**DATA FOR THIS TASK:**

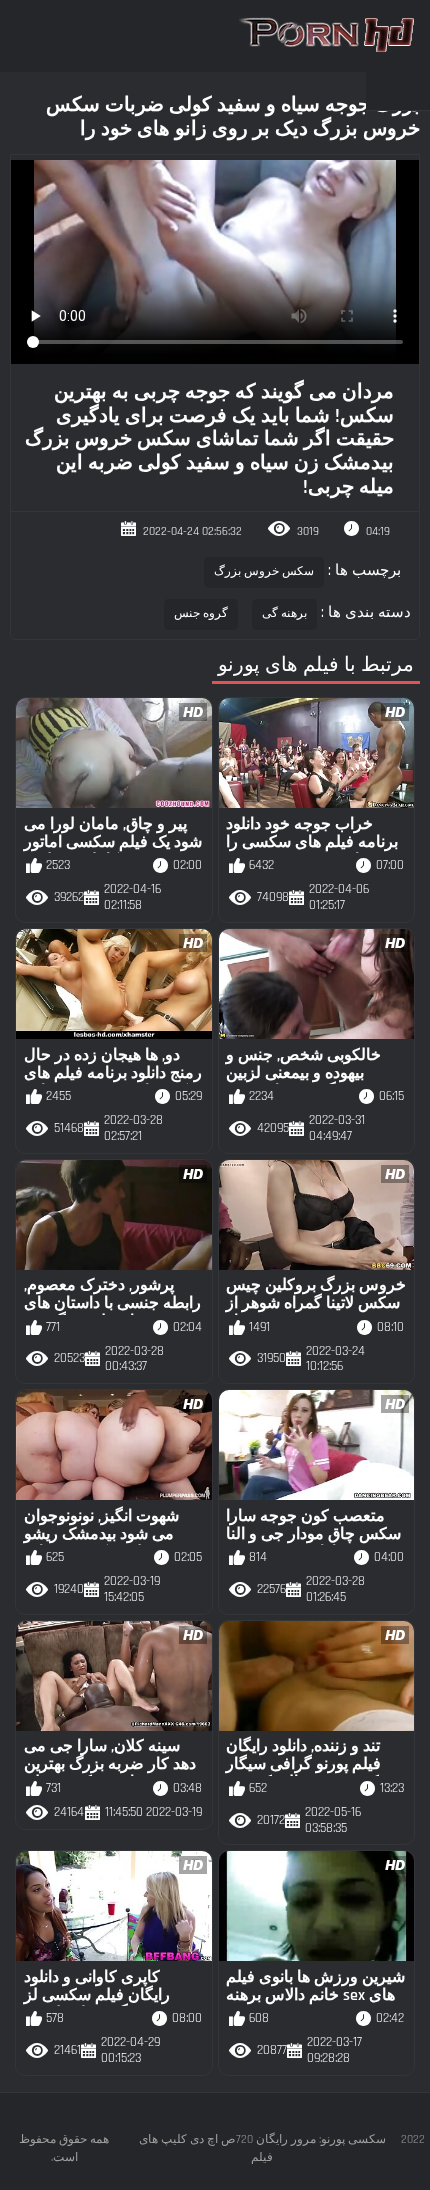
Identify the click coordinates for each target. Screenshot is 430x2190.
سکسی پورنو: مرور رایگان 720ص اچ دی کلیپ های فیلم (262, 2148)
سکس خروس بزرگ (264, 571)
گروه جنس (201, 613)
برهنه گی (284, 613)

**EXERCISE BRIEF:**
Pictures are to be excluded; all other material must be transcribed exactly.

**WRITTEN RESPONSE:**
Identify the click coordinates for each target. Screenshot is 430x2190.
سکسی پورنو: مرور رایگان 720ص اچ دی کلیپ های فیلم (262, 2148)
سکس خروس بزرگ (264, 571)
گروه جنس (201, 613)
برهنه گی (284, 613)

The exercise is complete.